The secret is flow. If you are EVER sitting in front of your keyboard unsure of what to write, don't. If you don't know what to write next, don't. That way lies stagnation and the spiral of writer's block.

Of course, this is easier said than done. Here are the things I've devised to help me do so, in no particular order.

1. Make up some COOL scenes ahead of time. You have a story idea already— if not, get out of here and come up with one! Once you've done that, figure out what cool scenes you can pull out from it. Milk it for all that it's worth. Dramatic choices that characters must make, incredible things they must react to, and so on. Think of plot twists, and then make sure that they will actually be satisfying and interesting and not just a rug pull. You have been granted an idea; your job is to express that idea, that plot, that monster or alien or situation or murder or obsession or romance or character, as best you can. Find what makes it unique, and use it. If dealing with some element outside of ordinary life (the paranormal, the science-fictional, or the merely exotic) figure out the best, most interesting way to describe it. Don't waste cool stuff. If you are only writing sentences and situations that have been written before, why are you doing this? You don't have to be wholly original— but if you've got something original, show it. And if you don't have something original, show the parts of it that no-one has ever shown before. It's not that there aren't plenty of ideas— it's that the idea has to be used well for it to be enjoyable.

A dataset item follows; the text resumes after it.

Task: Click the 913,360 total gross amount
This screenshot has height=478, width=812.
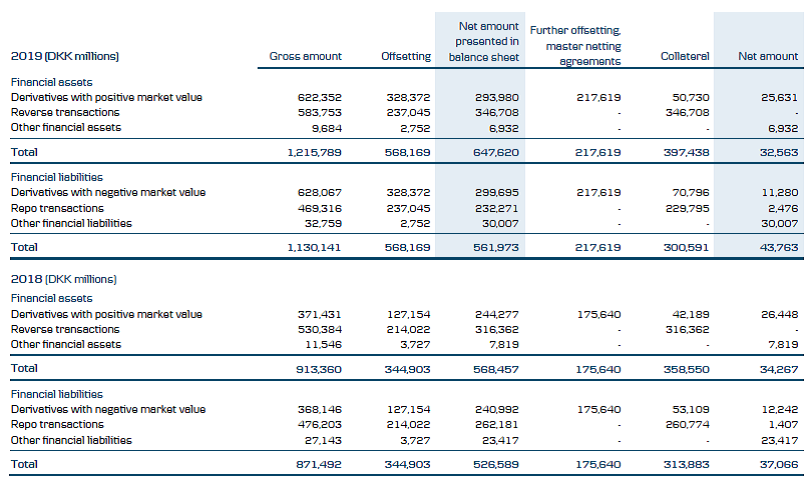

2. An outline is your friend. An outline is the roadmap which you will follow to tell you what to do next. You don't need to record the connective tissue, just the bare-bones outlines, the central scenes. Whenever you don't know what to do, look at your outline and pick the scene that most resonates with you, that you haven't written yet, and write it. Oh, and by the way— the scenes on the outline should be scenes you have a good idea of how to write. Ideas that you don't know how to write should be off to the side, so to speak. And try to figure out how to write them as quickly as you can.

3. If you don’t know what to write here, move on. Never waste time sitting in front of your computer screen when you ought to be writing. Don't know what comes next? Don't write it. Move to the next scene, leaving a gap if you have to, come up with a new scene and write that, just do ANYTHING other than sit there and wait.

4. Parallelism is your friend. Plan out symmetries and dramatic repetitions in your stories. If you don't know what to write, go back and figure out how to put a new spin on old words. Echoes, irony, all that. You can even add this retroactively, reading over your old stuff and using it for information. Just don't be boring about it.

5. Foreshadowing is your friend. Go back and add it if you need to, or retroactively use details already written as such. It's both dramatically satisfying and a good way to keep writing and keep the flow.

6. If you can’t move on, move back. Read over what you've written, and don't just look for parallelism and foreshadowing opportunities— edit! This is such a loathsome, dreadful task that it makes writing look better by comparison— so it's a good motivator to keep writing and keep flowing. And if you can't keep writing, then you're stuck having to actually do it. Which will help, by the way. Oh, also? When you're finally done, read your story aloud. I sometimes get lazy and don't do this, and it shows.